Saturday, October 3, 2015

Day 17: I am not normal

I have passed the two week! Yay! I have my 2 week check up with my surgeon two days ago and he said everything is going well. No infection so that's a plus. I am still very swollen, so much to the point where I am actually biting into my cheeks because they are still so big. There isn't much to do about it other than wait for the swelling to go down but I have feeling in my cheeks so it hurts like a bitch constantly. I no longer have the super raw feeling anymore so that's a plus. My pain is more of a sharp stabbing or aching now. I'm getting more and more "twitching" of my muscles happening which really hurts and then I must be getting feeling back in my gums/teeth because they just hurt like the dickens. Still taking my oxy as needed. My surgeon wants to see me in 2 weeks and splint will be out in 4 more weeks. I've actually been feeling really good because I can talk now, obviously it's not like my normal talking but people can understand me and there are days when I don't even have to take a nap! That being said, today taught me that i am far from being back to normal. My fiancé and I went to a hotel to celebrate my sister's 11 birthday. I didn't swim, just hung out in the hot tub and played some games. At 7pm I was in so much pain that I needed my oxy and I'm just drained. It was a long day. So as much as I would love to think that I'm back to being me, I most definitely am not.
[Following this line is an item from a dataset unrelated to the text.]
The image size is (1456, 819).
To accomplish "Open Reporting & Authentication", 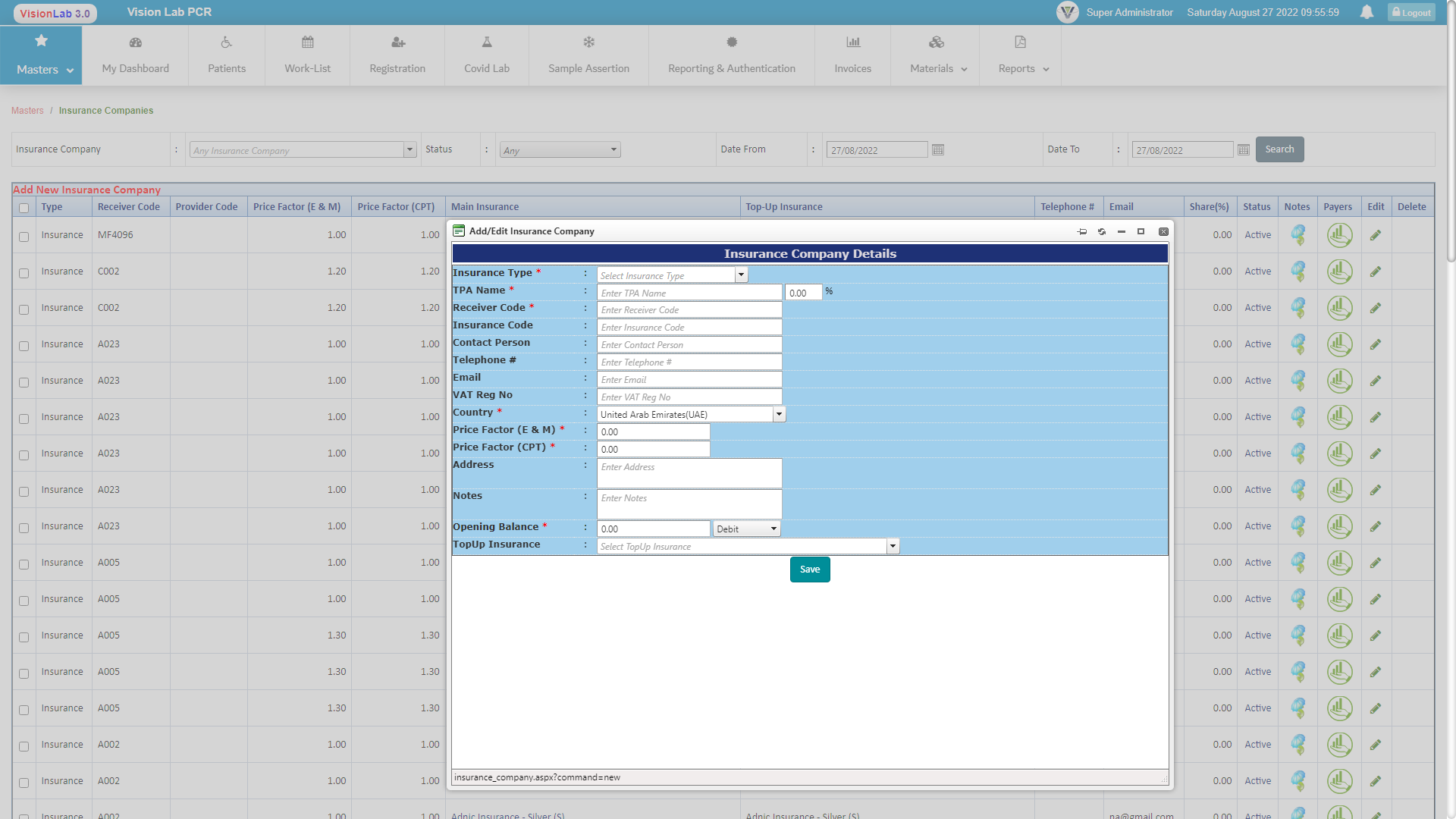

I'm doing better, slowly, day by day but I am no where near being 100 percent. I would say I'm running at about 50 percent right now but each week gets better. This time last week I couldn't talk at all and was doing all liquid medicine and now I can somewhat talk and take pills. I think the recovery is just going to take some time. I'm not the most patient person, especially with myself, so the slow healing is really hard for me. I'm ready to throw myself back into my old life but my body cannot handle it and today was a true test of that. I just have to remind myself that in the end, I will be back to myself and I will be even better with new and improved jaws!